No major democracy today would offer revolutionaries worthwhile help (even the EU is pretending not to notice Orban’s power grab), and digital surveillance would catch plotters before they got anywhere near the palace.

The decline of terrorism in the west since about 2017 and the decline of revolutions since 2011 are two sides of the same coin — the end of privacy.

Which democracy seems ripest for change?

The country with a killer combination of strong pre-existing discontent (as we’re seeing now), a bad case of Covid-19 and a looming election is the US.

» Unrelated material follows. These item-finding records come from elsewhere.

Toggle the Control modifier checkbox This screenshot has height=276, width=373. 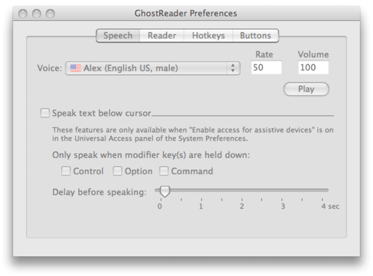pyautogui.click(x=66, y=171)
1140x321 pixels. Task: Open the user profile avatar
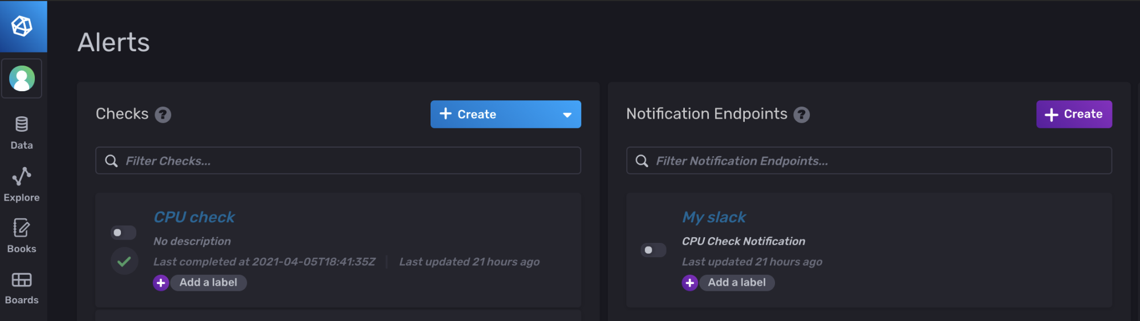(x=22, y=79)
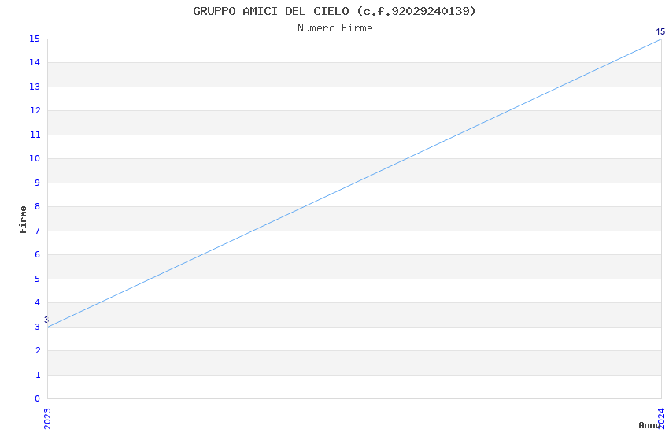Select the 2023 x-axis tick label
The width and height of the screenshot is (669, 433).
(47, 418)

Moreover, the Democrats will enter the election with their most radical programme since Lyndon Johnson’s Great Society.

Joe Biden, long derided as a no-change centrist, said in May: “From this crisis, we have an opportunity not just to rebuild the economy but to transform it.”

With a proposed federal minimum wage of $15 an hour, big green ambitions, write-offs of student debt and expanded Medicare, he aims to combine Ronald Reagan’s persona with Bernie Sanders’ programme.

Nobody would call Biden an ideas person steeped in libraries, but his campaign is listening to people who are, such as the progressive economist Jared Bernstein, Elizabeth Warren and several Sanders advisers including Stephanie Kelton, mother of modern monetary theory.

Radical change in the US has never seemed less improbable.